[Passage]:
Weston-super-Mare RNLI enjoyed a royal visit today (Thursday 15 May) when The Duke of Kent met volunteer lifeboat crew at their station at Knightstone Harbour.
His Royal Highness, the President of the RNLI, was shown around the temporary facilities before moving on to an RNLI hosted reception at the Winter Gardens on the Royal Parade where he was introduced to more lifeboat crew members and fundraisers.
The Duke of Kent was joined in his visit by RNLI Chairman Charles Hunter-Pease, Colin Williams, RNLI Regional Operations Manager West and Nigel Jones, RNLI Divisional Operations Manager, Wales South and Severn.
During the visit, the D class inshore lifeboat and tractor were on display outside the station where HRH had the opportunity to meet the crew who were fundamental in establishing the temporary facilities here on the seafront promenade.
Before moving onto the reception, Peter Holder, Weston-super-Mare RNLI Lifeboat Operations Manager accompanied the royal party in a stop at Prince Consort Gardens, where the Duke of Kent got a view from high ground of Birnbeck Island. In November after 131 years, the RNLI established its new temporary facilities at Knightstone Harbour due to the deteriorating condition of Birnbeck Pier and the buildings on the island.
Speaking at the reception, Charles Hunter-Pease, chairman of the RNLI praised all involved with Weston-super-Mare for forging on regardless of the challenges they faced: ‘Weston-super-Mare has proved to be the most stoic and patient of our lifeboat families with a rich history in the town dating back to 1882, when the first lifeboat was hung from davits on the pier. For the last 20 years, if not a great deal more, Weston has been the most challenging of sites for the operation of lifeboats. Numerous methods, all from the Birnbeck Island have been attempted, yet none have really stood the test of time. Throughout all of this turmoil the crew, fundraisers, supporters, volunteers and staff have forged on regardless, readily accepting the additional challenges and sometimes immensely harsh conditions.’
He said the construction of a new facility at Weston-super-Mare was a key priority for the RNLI: ‘I am fully aware of the tremendous efforts of many of you here today in establishing the temporary facilities at Knightstone. Without your help and determination we would not have been able to continue to provide a lifesaving service.’
More than 50 guests attended the reception where a history of the RNLI’s work was on display. Here, HRH made two presentations, the first to Peter Holder, in recognition of 40 years’ service with the charity and the second to Richard Spindler, Deputy Launching Authority, who received a long service badge with a 30 year bar. Richard will have spent 50 years volunteering for the RNLI in 2015.
The royal visit was the first event in an RNLI open day which was extended to children and families. Before leaving Weston-super-Mare, HRH was presented with a photograph of the station’s inshore D class and Atlantic 75 lifeboats which was signed by the crew. In return he signed the visitors’ book.

[Provided information]:
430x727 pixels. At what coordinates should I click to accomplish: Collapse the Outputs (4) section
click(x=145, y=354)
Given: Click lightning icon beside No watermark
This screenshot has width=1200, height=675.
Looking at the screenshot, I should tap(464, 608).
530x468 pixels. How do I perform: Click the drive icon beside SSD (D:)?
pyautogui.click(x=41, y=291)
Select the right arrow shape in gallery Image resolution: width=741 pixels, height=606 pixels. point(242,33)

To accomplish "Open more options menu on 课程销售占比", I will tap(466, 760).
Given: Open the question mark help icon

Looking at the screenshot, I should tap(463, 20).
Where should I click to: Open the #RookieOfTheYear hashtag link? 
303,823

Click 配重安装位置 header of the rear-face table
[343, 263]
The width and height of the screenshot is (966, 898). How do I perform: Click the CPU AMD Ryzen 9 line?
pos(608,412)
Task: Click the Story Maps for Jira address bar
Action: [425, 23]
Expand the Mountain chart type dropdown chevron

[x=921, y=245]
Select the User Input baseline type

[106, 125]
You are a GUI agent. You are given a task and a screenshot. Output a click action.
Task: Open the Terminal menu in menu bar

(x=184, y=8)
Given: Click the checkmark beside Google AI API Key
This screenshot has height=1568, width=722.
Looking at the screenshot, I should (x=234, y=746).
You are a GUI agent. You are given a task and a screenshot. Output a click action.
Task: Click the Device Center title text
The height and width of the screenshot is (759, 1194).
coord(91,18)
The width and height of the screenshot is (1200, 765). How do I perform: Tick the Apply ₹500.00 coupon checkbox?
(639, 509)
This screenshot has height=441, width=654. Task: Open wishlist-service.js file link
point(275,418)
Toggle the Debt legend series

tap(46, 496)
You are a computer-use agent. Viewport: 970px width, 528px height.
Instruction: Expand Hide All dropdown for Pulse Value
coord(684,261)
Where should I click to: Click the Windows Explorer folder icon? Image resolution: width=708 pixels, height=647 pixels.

[Your instructions]:
Answer these questions from the report on the Duke of Kent's visit:
(a) Where was the RNLI reception held?
(b) What did the Duke of Kent see from Prince Consort Gardens?
(c) What did Richard Spindler receive at the reception?
The rows play no part in this exercise.

[Result of the exercise]:
(a) At the Winter Gardens on the Royal Parade.
(b) A view of Birnbeck Island from high ground.
(c) A long service badge with a 30 year bar.